In [1]:
import json
from bs4 import BeautifulSoup
import pandas as pd
import numpy as np
import requests
import re
from time import sleep
from collections import defaultdict

In [2]:
base_url = 'https://www.pixibeauty.com'
username = 'pixibeauty'
categories = ['skintreats','makeup','kits','tools','last-chance']
categories = ['/collections/' + x for x in categories]


In [3]:
def get_image_url(soup):
    
    each_product = soup.find_all('div',class_ = 'grid__item large--one-quarter medium-down--one-half')
    
    return ['https:'+x.find('img',class_='lazy')['data-original'] for x in each_product]

def get_sku(soup):

    each_product = soup.find('div',class_ = 'grid__item large--one-quarter medium-down--one-half')
    
    return [re.findall('(?<=v=).*',x)[0] for x in get_image_url(soup)]
    
    

def get_price(soup):
    
    each_product = soup.find_all('div',class_ = 'grid__item large--one-quarter medium-down--one-half')
    product_list = []

    for product in each_product:

        try:
            if product.find('p',class_='price').find('s') is not None:
                product_list.append(float(product.find('p',class_='price').find('s').text.strip('$')))
            else:
                product_list.append(float(product.find('p',class_='price').text.replace('NEW!','').replace('From','').strip().strip('$')))
        
        except ValueError:
         
            product_list.append(None)
        
    return product_list

def get_product_url(soup):
    
    each_product = soup.find_all('div',class_ = 'grid__item large--one-quarter medium-down--one-half')
    
    return [base_url + x.find('a')['href'] for x in each_product]   

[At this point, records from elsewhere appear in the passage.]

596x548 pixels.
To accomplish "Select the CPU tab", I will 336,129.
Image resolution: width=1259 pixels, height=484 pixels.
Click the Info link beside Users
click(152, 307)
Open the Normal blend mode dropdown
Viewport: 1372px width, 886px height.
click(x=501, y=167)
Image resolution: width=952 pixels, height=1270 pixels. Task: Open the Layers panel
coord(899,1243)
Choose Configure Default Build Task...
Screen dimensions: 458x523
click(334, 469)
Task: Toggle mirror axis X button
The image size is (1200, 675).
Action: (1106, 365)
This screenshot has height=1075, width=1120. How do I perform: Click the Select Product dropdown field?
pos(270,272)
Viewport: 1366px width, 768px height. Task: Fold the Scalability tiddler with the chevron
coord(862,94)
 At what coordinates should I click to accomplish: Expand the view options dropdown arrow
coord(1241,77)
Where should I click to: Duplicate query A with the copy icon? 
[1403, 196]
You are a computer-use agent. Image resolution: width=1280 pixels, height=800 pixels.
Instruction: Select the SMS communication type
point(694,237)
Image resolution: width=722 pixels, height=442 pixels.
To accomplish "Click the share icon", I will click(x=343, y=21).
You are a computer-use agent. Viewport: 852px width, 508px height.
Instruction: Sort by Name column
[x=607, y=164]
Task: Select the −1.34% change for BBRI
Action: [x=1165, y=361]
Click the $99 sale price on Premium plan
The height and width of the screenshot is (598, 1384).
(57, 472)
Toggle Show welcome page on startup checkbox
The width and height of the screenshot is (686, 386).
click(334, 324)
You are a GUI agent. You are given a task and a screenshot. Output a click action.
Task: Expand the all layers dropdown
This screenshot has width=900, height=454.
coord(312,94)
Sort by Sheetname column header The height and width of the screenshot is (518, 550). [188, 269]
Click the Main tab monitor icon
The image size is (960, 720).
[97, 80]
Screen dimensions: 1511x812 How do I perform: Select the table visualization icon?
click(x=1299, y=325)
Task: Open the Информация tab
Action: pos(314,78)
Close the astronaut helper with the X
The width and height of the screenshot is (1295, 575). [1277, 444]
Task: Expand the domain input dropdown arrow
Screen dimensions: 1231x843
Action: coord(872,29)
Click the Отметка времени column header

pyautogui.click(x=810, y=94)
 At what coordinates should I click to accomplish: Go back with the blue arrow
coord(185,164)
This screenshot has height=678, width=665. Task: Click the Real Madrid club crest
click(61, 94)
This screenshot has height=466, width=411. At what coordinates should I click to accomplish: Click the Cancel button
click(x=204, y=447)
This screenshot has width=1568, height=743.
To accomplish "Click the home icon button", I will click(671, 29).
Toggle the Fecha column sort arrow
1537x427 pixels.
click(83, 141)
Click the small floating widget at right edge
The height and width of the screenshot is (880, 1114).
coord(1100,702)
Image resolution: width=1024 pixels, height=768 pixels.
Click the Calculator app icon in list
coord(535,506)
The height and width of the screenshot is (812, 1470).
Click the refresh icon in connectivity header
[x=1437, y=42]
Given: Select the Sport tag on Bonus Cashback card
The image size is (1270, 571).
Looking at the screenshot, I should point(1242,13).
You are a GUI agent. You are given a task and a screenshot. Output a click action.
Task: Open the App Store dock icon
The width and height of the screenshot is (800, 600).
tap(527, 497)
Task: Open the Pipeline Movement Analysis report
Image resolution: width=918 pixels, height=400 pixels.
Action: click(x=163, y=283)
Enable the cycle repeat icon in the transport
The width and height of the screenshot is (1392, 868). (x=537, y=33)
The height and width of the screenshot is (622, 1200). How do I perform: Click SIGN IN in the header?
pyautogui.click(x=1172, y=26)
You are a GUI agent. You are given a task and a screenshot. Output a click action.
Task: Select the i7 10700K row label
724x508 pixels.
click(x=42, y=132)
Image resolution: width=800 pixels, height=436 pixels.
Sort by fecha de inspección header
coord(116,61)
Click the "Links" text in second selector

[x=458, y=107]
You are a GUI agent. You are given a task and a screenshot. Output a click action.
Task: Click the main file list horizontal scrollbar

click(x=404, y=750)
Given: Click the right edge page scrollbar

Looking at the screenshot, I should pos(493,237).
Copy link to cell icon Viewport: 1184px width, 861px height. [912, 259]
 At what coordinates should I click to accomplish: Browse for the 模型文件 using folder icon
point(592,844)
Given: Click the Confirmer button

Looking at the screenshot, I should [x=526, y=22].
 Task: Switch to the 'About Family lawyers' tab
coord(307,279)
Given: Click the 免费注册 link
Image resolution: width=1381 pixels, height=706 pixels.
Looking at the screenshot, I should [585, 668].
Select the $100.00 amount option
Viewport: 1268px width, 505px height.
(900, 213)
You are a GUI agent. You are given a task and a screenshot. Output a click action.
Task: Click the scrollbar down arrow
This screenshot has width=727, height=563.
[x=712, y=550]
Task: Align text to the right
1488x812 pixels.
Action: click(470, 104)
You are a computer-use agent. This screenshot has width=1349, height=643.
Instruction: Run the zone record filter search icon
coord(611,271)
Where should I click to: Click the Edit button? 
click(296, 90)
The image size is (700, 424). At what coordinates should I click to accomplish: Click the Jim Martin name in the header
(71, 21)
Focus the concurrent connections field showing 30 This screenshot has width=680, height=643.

def get_product_name(soup):
    
    each_product = soup.find_all('div',class_ = 'grid__item large--one-quarter medium-down--one-half')
        
    return [x.find('p',class_='h6').text.strip() for x in each_product]

In [4]:
funcs = {'name':get_product_name,
         'product_url' : get_product_url,
         'price' : get_price,
         'sku' : get_sku,
         'image_url' : get_image_url}

In [5]:
product_dict = defaultdict(list)

for category in categories:
    i=1
    try: r = requests.get(base_url+category+'?page='+str(i))
    except ConnectionError:
        break
       
    soup = BeautifulSoup(r.text,'lxml')

    for key,func in funcs.items():
        product_dict[key].extend(func(soup))

    while soup.find('a',class_ = 'pagination-right') is not None:    
        i += 1
        try: r = requests.get(base_url+category+'?page='+str(i))
        except ConnectionError:
            print('Request Failed')
            break
        
        soup = BeautifulSoup(r.text,'lxml')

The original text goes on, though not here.